Hi there,
I have to switch to Python(3) using VSCode in Interactive mode for my work and I’m having quite a hard time with figures. I’ve worked on a small exercise in which I simply plot stations.
For this I got a geojson file with
index | on/off | name | number | geometry | area
0 | 0 | bla | 0 | POINT(x,y) | zone_1
1 | 0 | ble | 1 | POINT(x,y) | zone_1
...
128 | 1 | bly | 64 | POINT(x,y) | zone_8
So far, the cleanest code I have to display those stations is
import plotly as px
import geopandas as gpd
data = gpd.read_file(file)
fig=px.scatter(data,
x=data["geometry"].values.x,
y=data["geometry"].values.y,
color="area",
symbol="on/off")
fig.show(renderer="browser") #for the external window
It’s nice, interactive and all … But I’m not satisfied because I don’t have a map in the background.
I’ve tried a little bit to play with folium
, geopandas.plot
and such… but it’s convoluted and not necessarily what I’m looking for.

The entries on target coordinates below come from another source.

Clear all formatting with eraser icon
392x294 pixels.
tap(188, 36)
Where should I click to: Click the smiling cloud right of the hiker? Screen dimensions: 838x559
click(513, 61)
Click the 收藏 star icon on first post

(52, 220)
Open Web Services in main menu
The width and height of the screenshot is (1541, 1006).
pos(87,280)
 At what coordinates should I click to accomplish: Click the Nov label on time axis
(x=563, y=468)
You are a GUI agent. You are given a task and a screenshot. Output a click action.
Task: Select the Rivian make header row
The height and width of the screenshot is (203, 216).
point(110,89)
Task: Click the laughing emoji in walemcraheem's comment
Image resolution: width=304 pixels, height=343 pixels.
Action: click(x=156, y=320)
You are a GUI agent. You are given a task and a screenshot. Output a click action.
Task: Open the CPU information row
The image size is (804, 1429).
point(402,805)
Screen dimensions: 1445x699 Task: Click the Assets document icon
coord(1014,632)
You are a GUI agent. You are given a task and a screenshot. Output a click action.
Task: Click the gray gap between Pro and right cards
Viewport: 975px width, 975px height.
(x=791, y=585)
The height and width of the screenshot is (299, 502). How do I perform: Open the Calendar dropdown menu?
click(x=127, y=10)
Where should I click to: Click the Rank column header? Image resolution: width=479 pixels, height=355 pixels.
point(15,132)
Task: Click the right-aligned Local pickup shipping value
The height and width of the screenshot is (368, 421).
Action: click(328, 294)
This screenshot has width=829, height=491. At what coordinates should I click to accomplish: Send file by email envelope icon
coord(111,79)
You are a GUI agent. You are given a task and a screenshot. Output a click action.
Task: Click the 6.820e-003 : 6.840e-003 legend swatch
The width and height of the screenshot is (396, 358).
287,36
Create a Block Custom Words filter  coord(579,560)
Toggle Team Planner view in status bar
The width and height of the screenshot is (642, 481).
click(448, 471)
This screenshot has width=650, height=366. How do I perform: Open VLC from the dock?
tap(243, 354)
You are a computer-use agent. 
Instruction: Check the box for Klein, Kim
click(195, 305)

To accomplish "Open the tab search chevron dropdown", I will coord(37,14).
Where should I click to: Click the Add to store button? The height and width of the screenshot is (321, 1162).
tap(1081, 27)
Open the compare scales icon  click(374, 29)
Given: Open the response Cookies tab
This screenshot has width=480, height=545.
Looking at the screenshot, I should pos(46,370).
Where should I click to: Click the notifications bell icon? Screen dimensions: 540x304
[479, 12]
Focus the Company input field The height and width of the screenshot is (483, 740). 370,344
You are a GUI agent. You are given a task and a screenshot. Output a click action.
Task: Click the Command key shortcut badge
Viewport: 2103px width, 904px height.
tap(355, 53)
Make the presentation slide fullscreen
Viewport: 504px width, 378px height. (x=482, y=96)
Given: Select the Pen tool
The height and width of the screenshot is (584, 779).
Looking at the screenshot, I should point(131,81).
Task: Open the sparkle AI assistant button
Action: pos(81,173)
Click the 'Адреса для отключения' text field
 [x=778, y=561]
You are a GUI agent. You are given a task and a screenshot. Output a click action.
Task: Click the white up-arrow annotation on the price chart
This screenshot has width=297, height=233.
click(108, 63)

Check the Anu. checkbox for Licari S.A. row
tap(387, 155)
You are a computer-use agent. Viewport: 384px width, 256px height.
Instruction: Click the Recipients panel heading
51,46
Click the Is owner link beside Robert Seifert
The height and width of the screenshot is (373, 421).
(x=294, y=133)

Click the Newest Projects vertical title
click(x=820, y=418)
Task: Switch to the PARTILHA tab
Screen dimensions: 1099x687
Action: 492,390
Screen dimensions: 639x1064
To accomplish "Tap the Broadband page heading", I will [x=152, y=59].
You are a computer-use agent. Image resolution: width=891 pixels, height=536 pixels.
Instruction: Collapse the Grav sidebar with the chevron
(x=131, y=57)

ANYWAY ! Back to GMT, or should I say PyGMT !
-
First question:
Is there a way to achieve what I’ve done just above without adding too many variables (I try to avoid `x=data[“this”] ; x2 = x[“that”] ; so on …)? -
Second question:
Can I add a background such asCartoDB positron
or OpenStreetMap ?
What I’ve done with PyGMT is :
fig.basemap(region=region,
projection="M12c",
frame=["af", f'WSen+t"{title}"'])
fig.coast(land="gray",
water="lightblue",
shorelines="thinner,black")
fig.plot(x=data2["geometry"].values.x,
y=data2["geometry"].values.y,
style="c0.3c",
color="red")
But of course, it’s not as nice like this.